Records excerpted from a collection:
#####

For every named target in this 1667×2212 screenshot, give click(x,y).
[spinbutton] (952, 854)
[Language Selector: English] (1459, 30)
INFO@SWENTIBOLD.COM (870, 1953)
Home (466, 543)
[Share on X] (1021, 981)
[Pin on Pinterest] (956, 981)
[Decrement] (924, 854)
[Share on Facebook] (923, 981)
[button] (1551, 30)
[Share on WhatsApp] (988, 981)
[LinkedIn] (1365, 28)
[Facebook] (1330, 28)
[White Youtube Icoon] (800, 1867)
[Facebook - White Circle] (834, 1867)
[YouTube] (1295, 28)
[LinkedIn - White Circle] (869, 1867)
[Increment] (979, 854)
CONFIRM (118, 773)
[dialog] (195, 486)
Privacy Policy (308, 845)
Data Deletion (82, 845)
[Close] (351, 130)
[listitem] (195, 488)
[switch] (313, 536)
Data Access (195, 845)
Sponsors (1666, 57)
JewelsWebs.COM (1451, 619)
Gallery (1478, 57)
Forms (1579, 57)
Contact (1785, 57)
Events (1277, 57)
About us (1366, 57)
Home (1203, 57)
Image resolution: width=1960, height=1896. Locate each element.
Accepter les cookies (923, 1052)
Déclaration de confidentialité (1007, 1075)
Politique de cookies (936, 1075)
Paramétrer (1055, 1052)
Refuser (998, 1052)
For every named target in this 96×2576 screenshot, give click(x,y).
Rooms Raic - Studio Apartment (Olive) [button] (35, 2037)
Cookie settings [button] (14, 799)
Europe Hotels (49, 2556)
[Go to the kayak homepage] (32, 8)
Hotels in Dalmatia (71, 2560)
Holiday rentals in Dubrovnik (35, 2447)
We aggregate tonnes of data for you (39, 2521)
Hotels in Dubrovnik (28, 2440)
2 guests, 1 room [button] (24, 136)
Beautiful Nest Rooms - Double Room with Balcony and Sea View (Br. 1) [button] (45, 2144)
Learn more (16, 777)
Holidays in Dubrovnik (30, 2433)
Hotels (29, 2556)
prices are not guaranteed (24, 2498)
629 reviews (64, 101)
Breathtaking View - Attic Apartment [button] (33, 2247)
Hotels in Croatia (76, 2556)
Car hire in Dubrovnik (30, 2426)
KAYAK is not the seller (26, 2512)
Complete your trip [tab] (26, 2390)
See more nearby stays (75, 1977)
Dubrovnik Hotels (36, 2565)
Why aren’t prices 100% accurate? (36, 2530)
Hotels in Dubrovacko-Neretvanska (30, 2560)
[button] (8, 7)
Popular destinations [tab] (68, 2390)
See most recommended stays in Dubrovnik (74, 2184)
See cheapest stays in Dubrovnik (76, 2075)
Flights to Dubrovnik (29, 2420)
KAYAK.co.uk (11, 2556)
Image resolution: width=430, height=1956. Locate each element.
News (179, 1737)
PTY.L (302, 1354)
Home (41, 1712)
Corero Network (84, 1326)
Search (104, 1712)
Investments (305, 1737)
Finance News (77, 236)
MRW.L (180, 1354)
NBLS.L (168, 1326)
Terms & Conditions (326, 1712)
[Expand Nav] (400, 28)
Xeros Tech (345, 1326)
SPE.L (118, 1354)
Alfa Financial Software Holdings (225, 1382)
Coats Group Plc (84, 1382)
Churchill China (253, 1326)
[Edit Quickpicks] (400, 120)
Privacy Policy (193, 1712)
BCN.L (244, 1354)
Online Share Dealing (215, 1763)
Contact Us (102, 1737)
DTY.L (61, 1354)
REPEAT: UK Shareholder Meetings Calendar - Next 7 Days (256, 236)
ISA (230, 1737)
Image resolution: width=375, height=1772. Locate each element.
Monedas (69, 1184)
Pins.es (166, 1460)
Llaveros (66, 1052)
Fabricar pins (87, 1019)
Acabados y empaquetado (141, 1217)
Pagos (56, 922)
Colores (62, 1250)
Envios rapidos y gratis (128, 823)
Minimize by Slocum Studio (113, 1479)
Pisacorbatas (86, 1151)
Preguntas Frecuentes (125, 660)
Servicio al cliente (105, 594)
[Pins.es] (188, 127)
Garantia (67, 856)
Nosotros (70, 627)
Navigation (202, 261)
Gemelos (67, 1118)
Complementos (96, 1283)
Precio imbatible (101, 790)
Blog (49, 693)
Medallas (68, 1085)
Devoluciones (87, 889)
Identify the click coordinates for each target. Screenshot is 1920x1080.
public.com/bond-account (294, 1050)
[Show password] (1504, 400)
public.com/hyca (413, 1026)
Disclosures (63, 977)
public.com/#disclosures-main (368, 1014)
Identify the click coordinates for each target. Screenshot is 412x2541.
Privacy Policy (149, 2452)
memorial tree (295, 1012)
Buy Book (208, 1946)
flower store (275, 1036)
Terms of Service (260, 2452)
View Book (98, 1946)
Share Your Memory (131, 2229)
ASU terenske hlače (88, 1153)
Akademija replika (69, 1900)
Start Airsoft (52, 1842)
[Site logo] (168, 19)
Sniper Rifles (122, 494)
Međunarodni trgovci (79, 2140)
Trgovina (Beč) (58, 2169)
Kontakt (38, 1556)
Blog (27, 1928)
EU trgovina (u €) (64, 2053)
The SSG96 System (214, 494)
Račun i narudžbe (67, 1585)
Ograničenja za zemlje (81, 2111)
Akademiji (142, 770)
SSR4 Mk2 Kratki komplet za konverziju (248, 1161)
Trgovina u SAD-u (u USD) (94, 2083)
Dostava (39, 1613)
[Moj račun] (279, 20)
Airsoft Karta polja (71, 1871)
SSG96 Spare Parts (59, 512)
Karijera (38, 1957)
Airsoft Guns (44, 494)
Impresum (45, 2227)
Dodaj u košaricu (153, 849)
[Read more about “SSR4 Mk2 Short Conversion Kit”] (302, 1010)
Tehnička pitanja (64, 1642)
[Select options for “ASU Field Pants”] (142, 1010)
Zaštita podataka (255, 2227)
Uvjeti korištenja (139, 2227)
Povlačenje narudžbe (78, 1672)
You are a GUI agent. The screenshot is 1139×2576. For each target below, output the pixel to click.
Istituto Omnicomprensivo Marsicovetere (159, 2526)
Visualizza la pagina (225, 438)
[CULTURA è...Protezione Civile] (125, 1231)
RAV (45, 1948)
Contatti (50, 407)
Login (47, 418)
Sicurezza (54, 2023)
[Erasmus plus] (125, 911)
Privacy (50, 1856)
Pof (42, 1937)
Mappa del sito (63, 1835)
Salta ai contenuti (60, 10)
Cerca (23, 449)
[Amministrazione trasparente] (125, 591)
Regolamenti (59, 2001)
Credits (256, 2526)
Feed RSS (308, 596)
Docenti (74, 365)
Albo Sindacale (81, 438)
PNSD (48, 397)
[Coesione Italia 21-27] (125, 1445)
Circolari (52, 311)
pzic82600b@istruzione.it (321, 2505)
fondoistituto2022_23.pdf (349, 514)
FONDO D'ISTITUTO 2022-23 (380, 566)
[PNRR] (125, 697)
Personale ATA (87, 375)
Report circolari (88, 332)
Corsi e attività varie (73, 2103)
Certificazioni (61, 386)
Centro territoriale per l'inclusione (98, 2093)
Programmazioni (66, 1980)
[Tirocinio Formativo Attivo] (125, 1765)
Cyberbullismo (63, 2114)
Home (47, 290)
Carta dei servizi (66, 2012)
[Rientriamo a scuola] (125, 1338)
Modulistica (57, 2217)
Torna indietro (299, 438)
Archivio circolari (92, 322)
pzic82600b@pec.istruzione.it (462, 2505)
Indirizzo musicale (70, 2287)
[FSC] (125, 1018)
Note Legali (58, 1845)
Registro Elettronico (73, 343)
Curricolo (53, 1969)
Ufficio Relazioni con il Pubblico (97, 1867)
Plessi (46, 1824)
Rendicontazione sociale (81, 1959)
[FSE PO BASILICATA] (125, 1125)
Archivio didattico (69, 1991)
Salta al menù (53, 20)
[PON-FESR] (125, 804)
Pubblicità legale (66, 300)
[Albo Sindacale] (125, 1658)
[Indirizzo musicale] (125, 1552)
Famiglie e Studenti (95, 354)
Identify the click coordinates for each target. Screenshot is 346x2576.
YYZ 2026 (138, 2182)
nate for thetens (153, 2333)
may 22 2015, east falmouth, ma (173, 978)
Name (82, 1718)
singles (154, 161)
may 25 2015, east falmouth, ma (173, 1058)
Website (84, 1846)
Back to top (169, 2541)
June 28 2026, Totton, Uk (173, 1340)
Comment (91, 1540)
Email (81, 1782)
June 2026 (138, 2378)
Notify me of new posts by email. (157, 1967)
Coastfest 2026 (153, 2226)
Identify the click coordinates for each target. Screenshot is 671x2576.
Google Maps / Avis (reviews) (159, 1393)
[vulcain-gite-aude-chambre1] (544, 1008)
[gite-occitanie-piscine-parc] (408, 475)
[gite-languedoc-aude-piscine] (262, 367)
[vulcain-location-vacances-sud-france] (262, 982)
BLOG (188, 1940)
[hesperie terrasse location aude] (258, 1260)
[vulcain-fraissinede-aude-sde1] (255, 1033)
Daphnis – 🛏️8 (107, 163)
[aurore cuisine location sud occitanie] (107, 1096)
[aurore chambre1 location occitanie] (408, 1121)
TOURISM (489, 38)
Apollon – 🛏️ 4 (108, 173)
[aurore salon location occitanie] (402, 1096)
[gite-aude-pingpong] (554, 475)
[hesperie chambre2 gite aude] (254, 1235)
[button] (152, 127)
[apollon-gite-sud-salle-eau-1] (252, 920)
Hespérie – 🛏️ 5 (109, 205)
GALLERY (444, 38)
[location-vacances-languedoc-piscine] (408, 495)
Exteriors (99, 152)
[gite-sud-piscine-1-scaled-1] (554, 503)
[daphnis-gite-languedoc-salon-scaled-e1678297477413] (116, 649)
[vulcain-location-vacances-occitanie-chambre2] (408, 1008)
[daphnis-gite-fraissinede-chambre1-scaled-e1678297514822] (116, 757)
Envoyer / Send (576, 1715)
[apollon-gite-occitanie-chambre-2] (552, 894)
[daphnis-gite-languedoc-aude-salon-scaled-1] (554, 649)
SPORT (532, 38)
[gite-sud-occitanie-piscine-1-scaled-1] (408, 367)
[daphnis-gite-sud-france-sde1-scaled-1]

#####

* _Action item_
From the records above, reproduce exactly the lines from the one with "[White Youtube Icoon] (800, 1867)" to the one with "[listitem] (195, 488)", both included, and no others.

* _Response_
[White Youtube Icoon] (800, 1867)
[Facebook - White Circle] (834, 1867)
[YouTube] (1295, 28)
[LinkedIn - White Circle] (869, 1867)
[Increment] (979, 854)
CONFIRM (118, 773)
[dialog] (195, 486)
Privacy Policy (308, 845)
Data Deletion (82, 845)
[Close] (351, 130)
[listitem] (195, 488)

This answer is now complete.